◆ **Requirement**:
Rewrite the listing from the line with "Task: Click the CS2101 group tag on task 9" up to and including the line with "Action: pyautogui.click(x=141, y=281)", putting "course label" in place of "group tag" and keeping everything else identical.

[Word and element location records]
+-------+
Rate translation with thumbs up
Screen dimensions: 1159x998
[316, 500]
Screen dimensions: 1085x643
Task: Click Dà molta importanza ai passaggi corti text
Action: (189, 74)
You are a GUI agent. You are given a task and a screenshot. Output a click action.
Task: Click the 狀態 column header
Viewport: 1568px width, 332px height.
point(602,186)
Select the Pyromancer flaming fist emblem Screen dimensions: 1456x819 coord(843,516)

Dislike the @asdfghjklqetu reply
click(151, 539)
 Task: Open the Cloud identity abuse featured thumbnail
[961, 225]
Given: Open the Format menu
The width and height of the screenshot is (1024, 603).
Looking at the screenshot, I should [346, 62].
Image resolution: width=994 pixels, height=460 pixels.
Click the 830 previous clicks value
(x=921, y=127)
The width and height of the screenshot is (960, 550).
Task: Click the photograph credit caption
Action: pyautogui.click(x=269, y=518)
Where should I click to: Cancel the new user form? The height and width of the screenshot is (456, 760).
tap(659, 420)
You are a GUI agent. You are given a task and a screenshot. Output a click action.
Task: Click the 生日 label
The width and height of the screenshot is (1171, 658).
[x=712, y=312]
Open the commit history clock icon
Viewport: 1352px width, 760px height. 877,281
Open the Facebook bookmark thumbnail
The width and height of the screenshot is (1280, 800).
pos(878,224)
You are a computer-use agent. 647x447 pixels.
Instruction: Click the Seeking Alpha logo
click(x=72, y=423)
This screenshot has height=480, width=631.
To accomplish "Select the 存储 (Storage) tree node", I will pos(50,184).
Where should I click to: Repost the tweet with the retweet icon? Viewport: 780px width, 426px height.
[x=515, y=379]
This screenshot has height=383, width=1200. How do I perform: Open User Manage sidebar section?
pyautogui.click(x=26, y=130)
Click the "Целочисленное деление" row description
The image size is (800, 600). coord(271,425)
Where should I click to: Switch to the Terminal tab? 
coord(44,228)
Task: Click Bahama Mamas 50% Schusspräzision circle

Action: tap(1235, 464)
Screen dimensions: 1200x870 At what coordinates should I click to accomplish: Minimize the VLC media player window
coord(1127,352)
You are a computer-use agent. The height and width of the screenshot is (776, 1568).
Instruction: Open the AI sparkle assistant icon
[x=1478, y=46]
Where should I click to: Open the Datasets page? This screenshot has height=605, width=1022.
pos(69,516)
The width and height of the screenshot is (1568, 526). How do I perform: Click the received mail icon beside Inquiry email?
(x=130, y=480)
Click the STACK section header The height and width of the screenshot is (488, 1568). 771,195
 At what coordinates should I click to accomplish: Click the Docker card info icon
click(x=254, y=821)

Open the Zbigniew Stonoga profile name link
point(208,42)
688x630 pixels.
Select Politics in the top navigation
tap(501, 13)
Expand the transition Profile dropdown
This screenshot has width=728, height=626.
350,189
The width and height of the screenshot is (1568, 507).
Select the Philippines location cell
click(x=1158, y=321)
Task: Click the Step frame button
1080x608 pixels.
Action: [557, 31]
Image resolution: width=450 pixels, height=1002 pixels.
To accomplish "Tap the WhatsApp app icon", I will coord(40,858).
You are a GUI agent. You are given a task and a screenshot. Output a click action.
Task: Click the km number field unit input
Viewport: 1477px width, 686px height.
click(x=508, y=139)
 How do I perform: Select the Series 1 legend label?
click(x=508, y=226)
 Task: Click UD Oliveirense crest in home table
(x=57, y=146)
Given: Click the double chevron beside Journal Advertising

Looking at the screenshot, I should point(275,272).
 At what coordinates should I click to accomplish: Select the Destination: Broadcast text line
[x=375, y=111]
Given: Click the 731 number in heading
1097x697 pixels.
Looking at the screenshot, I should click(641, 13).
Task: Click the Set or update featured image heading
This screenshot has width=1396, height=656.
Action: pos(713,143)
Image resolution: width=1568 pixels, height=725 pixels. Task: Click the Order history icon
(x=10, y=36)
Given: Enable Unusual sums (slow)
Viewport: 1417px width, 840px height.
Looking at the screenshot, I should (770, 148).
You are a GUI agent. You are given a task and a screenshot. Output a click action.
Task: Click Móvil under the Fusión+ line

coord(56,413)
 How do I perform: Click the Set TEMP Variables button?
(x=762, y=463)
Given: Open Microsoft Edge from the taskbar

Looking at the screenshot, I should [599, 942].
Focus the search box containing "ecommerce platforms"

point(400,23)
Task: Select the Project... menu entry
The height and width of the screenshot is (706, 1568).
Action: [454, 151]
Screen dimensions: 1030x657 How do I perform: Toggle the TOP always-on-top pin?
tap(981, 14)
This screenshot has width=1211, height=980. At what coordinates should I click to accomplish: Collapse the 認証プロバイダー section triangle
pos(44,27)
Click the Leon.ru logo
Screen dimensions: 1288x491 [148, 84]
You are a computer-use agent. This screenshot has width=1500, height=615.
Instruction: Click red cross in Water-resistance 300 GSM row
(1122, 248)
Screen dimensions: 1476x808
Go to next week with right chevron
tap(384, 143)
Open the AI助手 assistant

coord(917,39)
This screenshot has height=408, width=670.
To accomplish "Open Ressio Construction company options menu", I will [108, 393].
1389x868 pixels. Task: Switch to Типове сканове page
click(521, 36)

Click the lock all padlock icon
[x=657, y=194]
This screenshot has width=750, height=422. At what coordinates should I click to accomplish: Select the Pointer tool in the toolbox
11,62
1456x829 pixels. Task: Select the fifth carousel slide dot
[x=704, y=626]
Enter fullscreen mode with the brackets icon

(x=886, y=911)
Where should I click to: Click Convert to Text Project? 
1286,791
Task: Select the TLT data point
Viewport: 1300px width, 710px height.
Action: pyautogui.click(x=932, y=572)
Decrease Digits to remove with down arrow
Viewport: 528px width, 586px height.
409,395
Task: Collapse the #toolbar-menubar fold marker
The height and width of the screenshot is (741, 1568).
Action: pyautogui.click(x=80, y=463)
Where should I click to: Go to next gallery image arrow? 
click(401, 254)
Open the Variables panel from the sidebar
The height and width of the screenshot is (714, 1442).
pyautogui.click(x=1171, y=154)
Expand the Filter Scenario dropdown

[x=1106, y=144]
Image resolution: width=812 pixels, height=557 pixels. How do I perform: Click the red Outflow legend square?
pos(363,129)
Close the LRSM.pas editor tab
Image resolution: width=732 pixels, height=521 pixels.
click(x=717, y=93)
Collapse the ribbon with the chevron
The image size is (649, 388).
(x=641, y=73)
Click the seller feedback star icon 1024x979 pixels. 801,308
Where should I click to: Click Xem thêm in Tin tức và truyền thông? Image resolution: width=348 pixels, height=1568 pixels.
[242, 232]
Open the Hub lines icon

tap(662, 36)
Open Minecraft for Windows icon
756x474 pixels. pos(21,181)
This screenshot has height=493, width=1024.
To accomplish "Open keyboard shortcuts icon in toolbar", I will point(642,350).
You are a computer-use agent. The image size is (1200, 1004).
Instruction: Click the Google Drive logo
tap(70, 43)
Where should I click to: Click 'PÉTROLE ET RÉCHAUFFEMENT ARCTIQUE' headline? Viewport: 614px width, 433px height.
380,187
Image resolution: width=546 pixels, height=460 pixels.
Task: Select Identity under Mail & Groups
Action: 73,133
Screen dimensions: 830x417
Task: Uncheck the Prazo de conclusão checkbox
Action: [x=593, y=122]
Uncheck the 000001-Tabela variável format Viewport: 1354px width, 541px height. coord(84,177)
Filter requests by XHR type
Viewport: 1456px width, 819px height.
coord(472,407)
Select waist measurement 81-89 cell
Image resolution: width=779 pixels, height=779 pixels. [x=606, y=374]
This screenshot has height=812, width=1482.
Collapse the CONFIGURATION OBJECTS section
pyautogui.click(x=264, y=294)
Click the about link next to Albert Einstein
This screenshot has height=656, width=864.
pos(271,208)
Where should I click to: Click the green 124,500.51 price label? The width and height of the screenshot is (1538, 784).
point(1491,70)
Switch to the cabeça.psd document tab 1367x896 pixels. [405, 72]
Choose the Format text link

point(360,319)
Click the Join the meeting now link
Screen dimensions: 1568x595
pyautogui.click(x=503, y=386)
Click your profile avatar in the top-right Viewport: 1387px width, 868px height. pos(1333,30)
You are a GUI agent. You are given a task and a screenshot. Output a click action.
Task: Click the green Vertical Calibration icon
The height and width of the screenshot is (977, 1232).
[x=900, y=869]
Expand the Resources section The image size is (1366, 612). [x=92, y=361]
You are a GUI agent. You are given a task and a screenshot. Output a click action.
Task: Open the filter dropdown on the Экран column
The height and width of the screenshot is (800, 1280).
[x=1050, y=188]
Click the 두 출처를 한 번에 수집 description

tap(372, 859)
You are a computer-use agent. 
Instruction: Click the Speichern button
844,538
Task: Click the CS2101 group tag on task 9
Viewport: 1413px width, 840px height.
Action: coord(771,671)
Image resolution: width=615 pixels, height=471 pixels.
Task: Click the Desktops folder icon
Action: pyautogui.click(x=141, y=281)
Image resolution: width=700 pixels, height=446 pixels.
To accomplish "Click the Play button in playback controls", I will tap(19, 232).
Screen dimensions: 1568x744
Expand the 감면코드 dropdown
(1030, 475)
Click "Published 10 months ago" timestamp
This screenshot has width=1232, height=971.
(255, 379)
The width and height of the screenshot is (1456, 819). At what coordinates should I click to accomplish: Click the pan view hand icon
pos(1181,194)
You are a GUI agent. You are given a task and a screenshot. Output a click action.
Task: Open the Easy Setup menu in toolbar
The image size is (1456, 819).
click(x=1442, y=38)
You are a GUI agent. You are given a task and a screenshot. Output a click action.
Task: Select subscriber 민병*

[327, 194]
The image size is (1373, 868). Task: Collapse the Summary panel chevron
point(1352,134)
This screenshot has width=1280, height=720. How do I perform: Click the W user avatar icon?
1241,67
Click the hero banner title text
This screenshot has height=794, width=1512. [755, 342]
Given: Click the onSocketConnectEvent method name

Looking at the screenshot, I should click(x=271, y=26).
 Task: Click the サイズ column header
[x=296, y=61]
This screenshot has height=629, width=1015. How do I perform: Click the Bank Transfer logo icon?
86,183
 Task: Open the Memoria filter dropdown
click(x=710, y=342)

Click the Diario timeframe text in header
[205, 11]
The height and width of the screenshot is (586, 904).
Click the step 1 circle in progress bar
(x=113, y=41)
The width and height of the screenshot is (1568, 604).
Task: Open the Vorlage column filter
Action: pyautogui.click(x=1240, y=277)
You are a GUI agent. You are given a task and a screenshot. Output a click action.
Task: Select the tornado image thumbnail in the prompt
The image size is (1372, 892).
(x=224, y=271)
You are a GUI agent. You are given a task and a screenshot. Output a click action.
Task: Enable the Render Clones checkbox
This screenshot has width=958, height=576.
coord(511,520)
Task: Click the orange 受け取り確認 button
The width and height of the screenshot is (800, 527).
+-------+
◆ **Output for this task**:
Task: Click the CS2101 course label on task 9
Viewport: 1413px width, 840px height.
Action: coord(771,671)
Image resolution: width=615 pixels, height=471 pixels.
Task: Click the Desktops folder icon
Action: pyautogui.click(x=141, y=281)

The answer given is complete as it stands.